The biggest issue is the lack of a solid and economical editor to make the introduction of the new technology into the department easier. It is the most technically sound path, but having tools that the authors can use easily is very important if it is going to be introduced smoothly. I have done some research and there are a variety of developing XML editors but none of them seemed both cheap enough and easy enough to use to suit our needs. There are several open source projects that are also approaching a usable product but none seem to be stable yet. The transition to DocBook created some new possibilities since there are editors written specifically for DocBook, but I have not had time to do further research.
One other major change that should take place is the introduction of a set of pages created using vector graphics.
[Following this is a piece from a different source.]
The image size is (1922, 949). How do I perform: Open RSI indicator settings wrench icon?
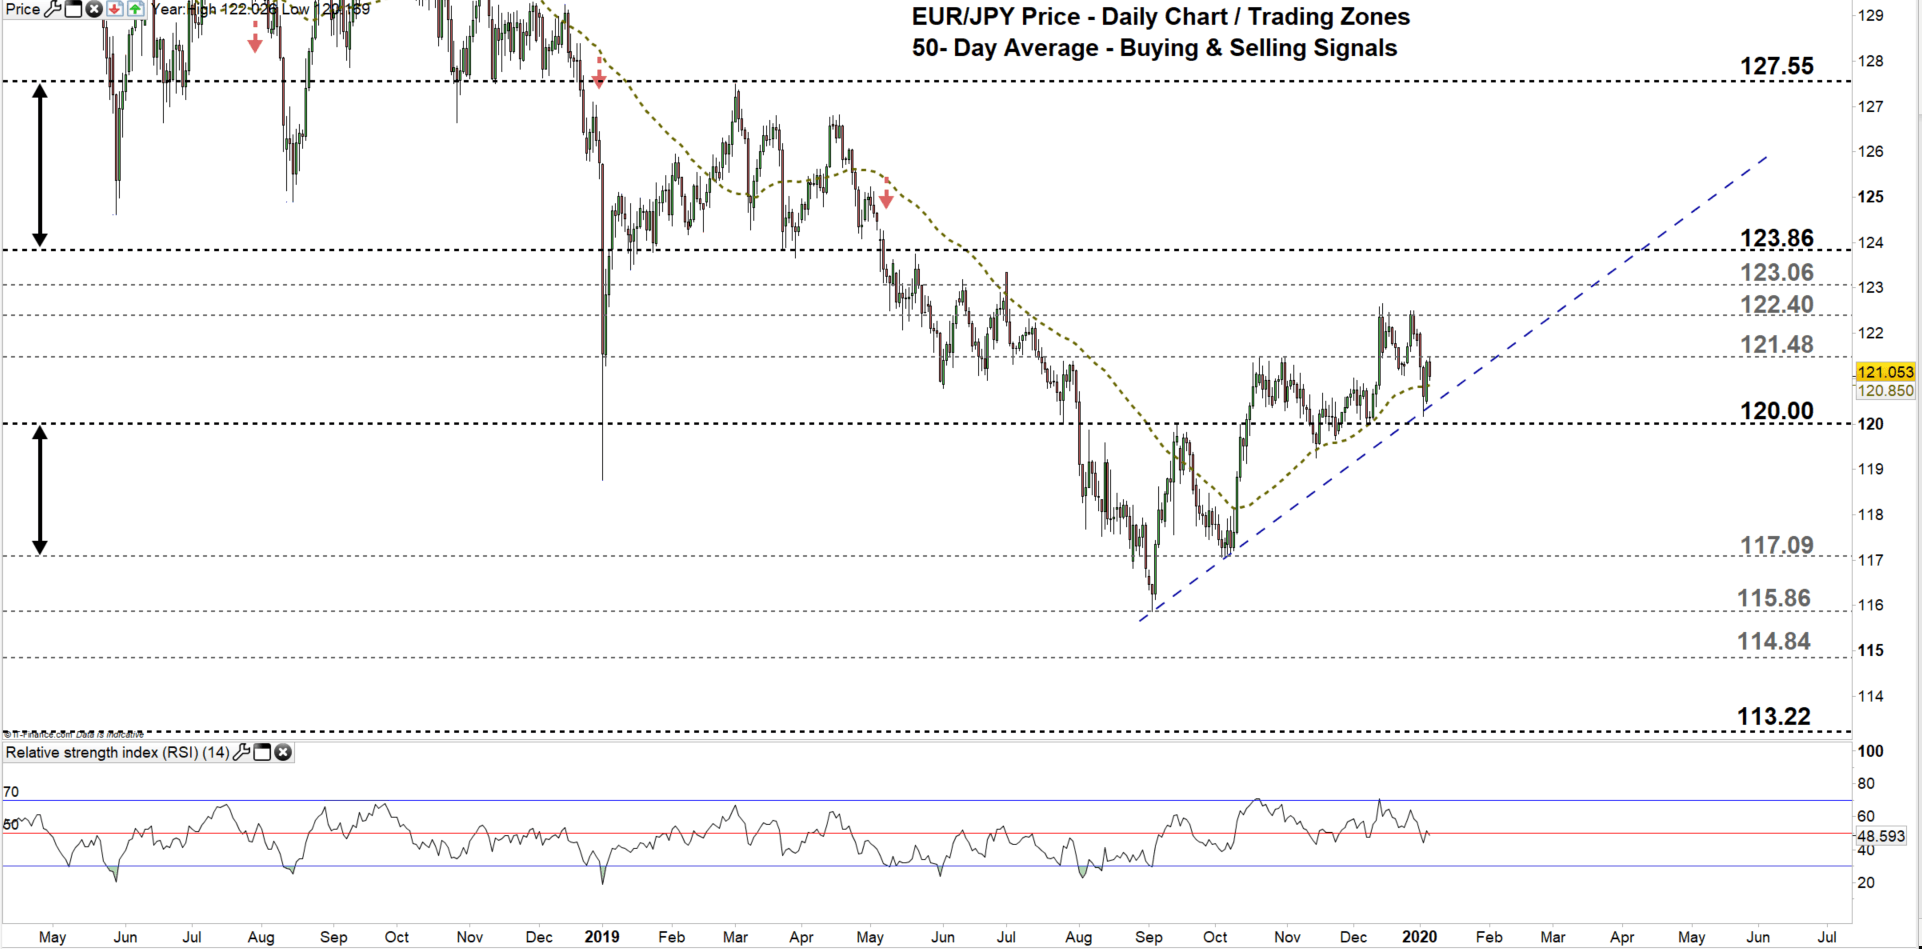(241, 752)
Many of the graphics in the reports are line graphs and they could be represented as vector graphics (graphics described as a set of mathematical functions) rather than raster graphics (graphics described as a set of colored pixels) as they currently are. This would give them higher resolution as well as allowing the user to be able to zoom interactively.
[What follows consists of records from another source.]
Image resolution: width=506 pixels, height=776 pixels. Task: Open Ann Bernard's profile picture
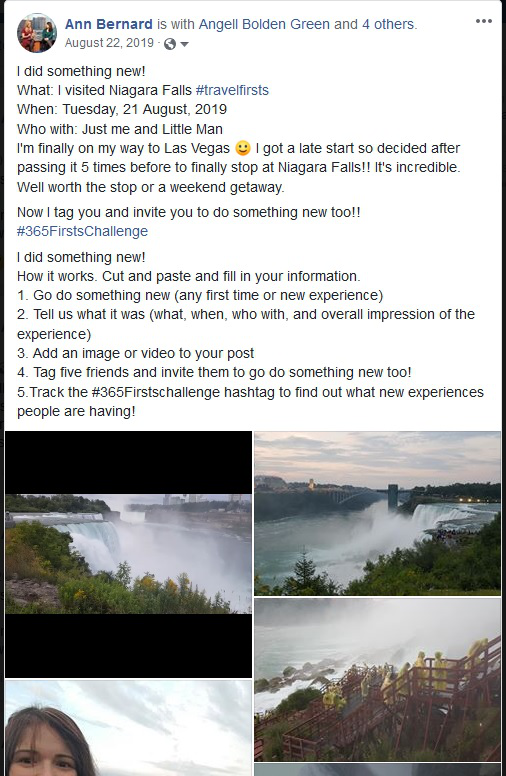tap(37, 33)
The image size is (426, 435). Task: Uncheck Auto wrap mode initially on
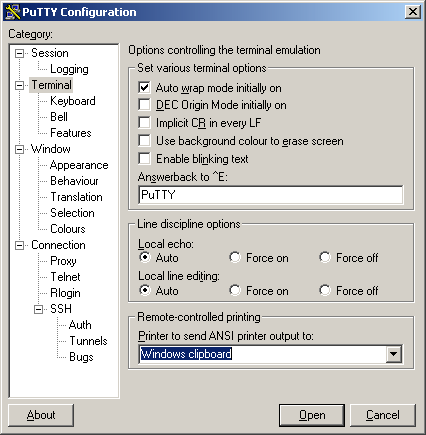click(144, 88)
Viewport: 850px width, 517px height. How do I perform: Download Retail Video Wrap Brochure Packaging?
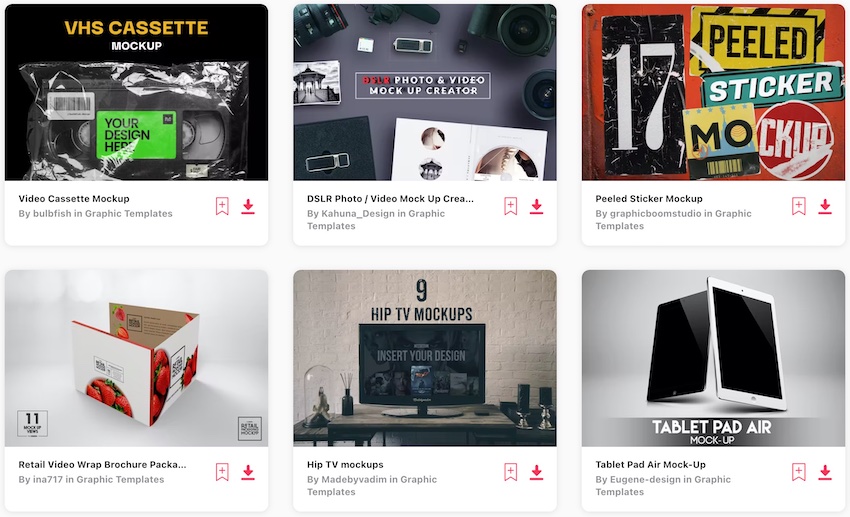[248, 472]
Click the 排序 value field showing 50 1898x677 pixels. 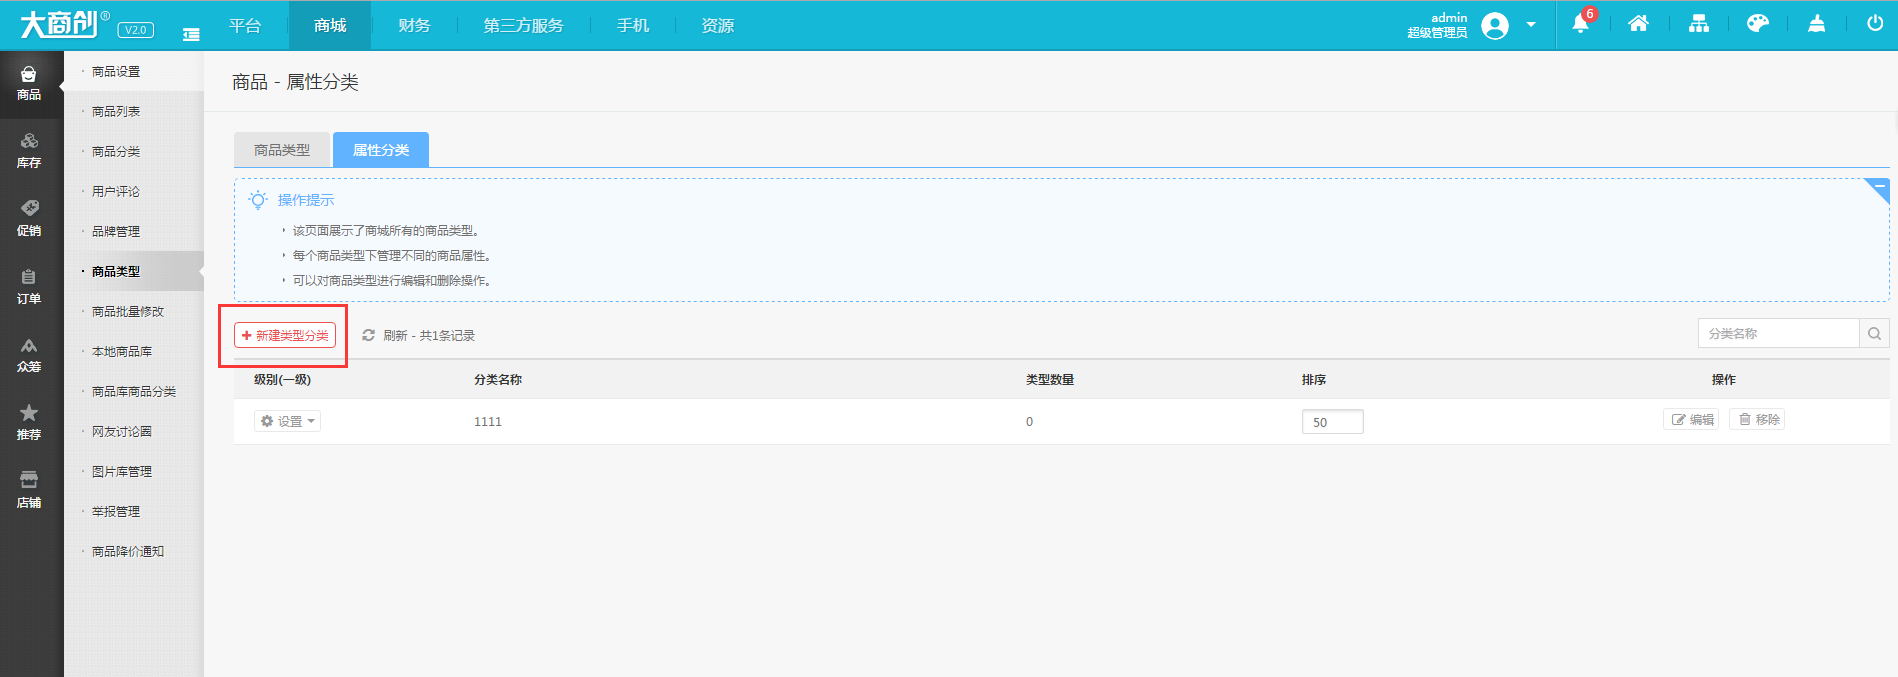[x=1332, y=422]
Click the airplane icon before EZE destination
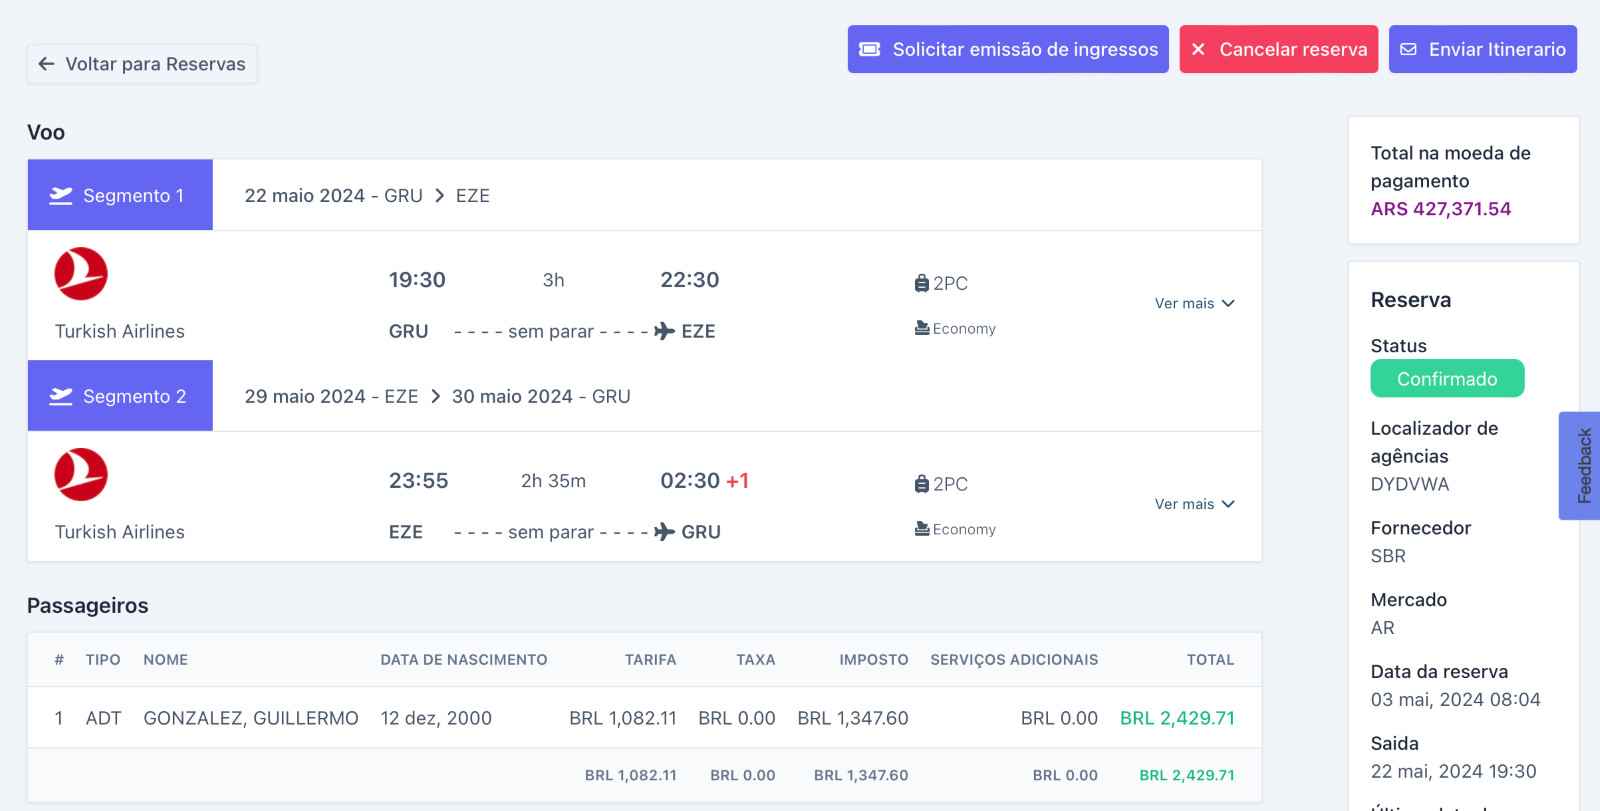The image size is (1600, 811). tap(665, 331)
It was not possible to write HTML that would render exactly as desired in all browsers, so since the distribution is controlled the HTML is being generated to the standards and a browser that renders it correctly (Mozilla) is included on the CD. Distributing a browser like this could also allow the addition of plug-ins to support specific media types like vector graphics. The HTML will still be viewable in other browsers, but depending on how well they conform to the standards it may or may not look exactly as intended.
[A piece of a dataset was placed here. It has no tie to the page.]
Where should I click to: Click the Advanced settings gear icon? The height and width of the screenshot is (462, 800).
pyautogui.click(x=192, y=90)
The other major responsibility that I have had during my time at Miltec has been system administration. Linux is a Unix-like open source operating system that has been around for a while but only really growing in popularity in recent years. I personally am attracted to it for the amount of control that it gives me over the computer, but the biggest attractions for it in a corporate environment is that it is free. There are three main systems that I have been doing some or all of the maintenance on; one is the box that I do development on and where I get my mail, another is an intranet webserver and database server, and the last is a public webserver and ftp server for the targets group.
The day to day work of system administration is in general more of a maintenance task rather than a creative one. Depending on the complexity it can take a descent amount of time, but at the end of the day instead of having created a new resource most of what you accomplished was preventing an existing one from disappearing or made it more easily accessible to. Very much of my work has been with security and setting up system and network monitoring as well making sure that the systems are not running anything that they don't need to and the things that they are running are configured correctly and as securely as possible.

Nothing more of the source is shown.